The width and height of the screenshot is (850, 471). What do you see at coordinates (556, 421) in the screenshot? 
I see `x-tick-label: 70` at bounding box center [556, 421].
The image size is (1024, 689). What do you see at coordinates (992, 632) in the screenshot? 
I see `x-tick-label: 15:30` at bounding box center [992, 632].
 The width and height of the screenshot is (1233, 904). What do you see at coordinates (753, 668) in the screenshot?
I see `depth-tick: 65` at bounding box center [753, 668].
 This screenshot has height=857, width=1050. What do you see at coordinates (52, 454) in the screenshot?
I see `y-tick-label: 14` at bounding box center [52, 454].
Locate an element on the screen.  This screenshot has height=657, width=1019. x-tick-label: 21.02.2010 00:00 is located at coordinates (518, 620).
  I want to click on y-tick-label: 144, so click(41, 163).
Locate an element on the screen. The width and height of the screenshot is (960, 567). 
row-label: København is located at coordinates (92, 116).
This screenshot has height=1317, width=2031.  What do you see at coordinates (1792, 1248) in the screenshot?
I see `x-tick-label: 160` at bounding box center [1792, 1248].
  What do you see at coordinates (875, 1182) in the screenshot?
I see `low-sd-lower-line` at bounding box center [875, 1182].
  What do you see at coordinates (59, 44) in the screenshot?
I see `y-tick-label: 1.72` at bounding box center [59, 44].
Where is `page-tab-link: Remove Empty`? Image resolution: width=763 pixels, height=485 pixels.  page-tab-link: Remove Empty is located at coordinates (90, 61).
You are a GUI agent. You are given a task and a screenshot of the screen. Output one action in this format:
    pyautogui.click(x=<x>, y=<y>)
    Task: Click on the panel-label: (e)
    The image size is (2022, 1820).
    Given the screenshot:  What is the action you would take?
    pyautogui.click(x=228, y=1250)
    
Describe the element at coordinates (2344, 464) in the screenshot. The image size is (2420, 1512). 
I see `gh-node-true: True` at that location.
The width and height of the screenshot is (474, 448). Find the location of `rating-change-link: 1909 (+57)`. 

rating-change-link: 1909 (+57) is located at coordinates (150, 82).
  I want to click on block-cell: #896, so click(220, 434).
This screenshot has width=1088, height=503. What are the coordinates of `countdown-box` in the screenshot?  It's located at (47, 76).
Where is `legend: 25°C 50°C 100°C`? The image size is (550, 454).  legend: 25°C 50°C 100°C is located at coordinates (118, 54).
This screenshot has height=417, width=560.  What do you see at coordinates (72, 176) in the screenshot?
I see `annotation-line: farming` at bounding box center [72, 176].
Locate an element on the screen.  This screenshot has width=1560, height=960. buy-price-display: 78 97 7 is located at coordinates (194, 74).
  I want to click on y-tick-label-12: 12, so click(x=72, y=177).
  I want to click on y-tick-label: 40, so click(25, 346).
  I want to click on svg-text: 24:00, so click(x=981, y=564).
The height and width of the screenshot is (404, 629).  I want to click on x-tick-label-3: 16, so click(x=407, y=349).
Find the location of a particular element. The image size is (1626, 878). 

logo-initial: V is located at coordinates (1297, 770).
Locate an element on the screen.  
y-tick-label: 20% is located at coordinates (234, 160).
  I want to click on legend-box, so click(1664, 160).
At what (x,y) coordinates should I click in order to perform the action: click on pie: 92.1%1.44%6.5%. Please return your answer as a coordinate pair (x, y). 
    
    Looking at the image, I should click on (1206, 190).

══════════

● **INSTRUCTION**
Render every line of the material above as a Markdown table with the columns Row and Entry. Number the lines in order and leave out blank lines.

● **TASK SOLUTION**
| Row | Entry |
|---|---|
| 1 | The width and height of the screenshot is (850, 471). What do you see at coordinates (556, 421) in the screenshot?  |
| 2 | I see `x-tick-label: 70` at bounding box center [556, 421]. |
| 3 | The image size is (1024, 689). What do you see at coordinates (992, 632) in the screenshot?  |
| 4 | I see `x-tick-label: 15:30` at bounding box center [992, 632]. |
| 5 |  The width and height of the screenshot is (1233, 904). What do you see at coordinates (753, 668) in the screenshot? |
| 6 | I see `depth-tick: 65` at bounding box center [753, 668]. |
| 7 |  This screenshot has height=857, width=1050. What do you see at coordinates (52, 454) in the screenshot? |
| 8 | I see `y-tick-label: 14` at bounding box center [52, 454]. |
| 9 | Locate an element on the screen.  This screenshot has height=657, width=1019. x-tick-label: 21.02.2010 00:00 is located at coordinates (518, 620). |
| 10 |   I want to click on y-tick-label: 144, so click(41, 163). |
| 11 | Locate an element on the screen. The width and height of the screenshot is (960, 567).  |
| 12 | row-label: København is located at coordinates (92, 116). |
| 13 | This screenshot has height=1317, width=2031.  What do you see at coordinates (1792, 1248) in the screenshot? |
| 14 | I see `x-tick-label: 160` at bounding box center [1792, 1248]. |
| 15 |   What do you see at coordinates (875, 1182) in the screenshot? |
| 16 | I see `low-sd-lower-line` at bounding box center [875, 1182]. |
| 17 |   What do you see at coordinates (59, 44) in the screenshot? |
| 18 | I see `y-tick-label: 1.72` at bounding box center [59, 44]. |
| 19 | Where is `page-tab-link: Remove Empty`? Image resolution: width=763 pixels, height=485 pixels.  page-tab-link: Remove Empty is located at coordinates (90, 61). |
| 20 | You are a GUI agent. You are given a task and a screenshot of the screen. Output one action in this format: |
| 21 |     pyautogui.click(x=<x>, y=<y>) |
| 22 |     Task: Click on the panel-label: (e) |
| 23 |     The image size is (2022, 1820). |
| 24 |     Given the screenshot:  What is the action you would take? |
| 25 |     pyautogui.click(x=228, y=1250) |
| 26 | Describe the element at coordinates (2344, 464) in the screenshot. The image size is (2420, 1512).  |
| 27 | I see `gh-node-true: True` at that location. |
| 28 | The width and height of the screenshot is (474, 448). Find the location of `rating-change-link: 1909 (+57)`.  |
| 29 | rating-change-link: 1909 (+57) is located at coordinates (150, 82). |
| 30 |   I want to click on block-cell: #896, so click(220, 434). |
| 31 | This screenshot has width=1088, height=503. What are the coordinates of `countdown-box` in the screenshot?  It's located at (47, 76). |
| 32 | Where is `legend: 25°C 50°C 100°C`? The image size is (550, 454).  legend: 25°C 50°C 100°C is located at coordinates (118, 54). |
| 33 | This screenshot has height=417, width=560.  What do you see at coordinates (72, 176) in the screenshot? |
| 34 | I see `annotation-line: farming` at bounding box center [72, 176]. |
| 35 | Locate an element on the screen.  This screenshot has width=1560, height=960. buy-price-display: 78 97 7 is located at coordinates (194, 74). |
| 36 |   I want to click on y-tick-label-12: 12, so click(x=72, y=177). |
| 37 |   I want to click on y-tick-label: 40, so click(25, 346). |
| 38 |   I want to click on svg-text: 24:00, so click(x=981, y=564). |
| 39 | The height and width of the screenshot is (404, 629).  I want to click on x-tick-label-3: 16, so click(x=407, y=349). |
| 40 | Find the location of a particular element. The image size is (1626, 878).  |
| 41 | logo-initial: V is located at coordinates (1297, 770). |
| 42 | Locate an element on the screen.   |
| 43 | y-tick-label: 20% is located at coordinates (234, 160). |
| 44 |   I want to click on legend-box, so click(1664, 160). |
| 45 | At what (x,y) coordinates should I click in order to perform the action: click on pie: 92.1%1.44%6.5%. Please return your answer as a coordinate pair (x, y).  |
| 46 |     Looking at the image, I should click on (1206, 190). |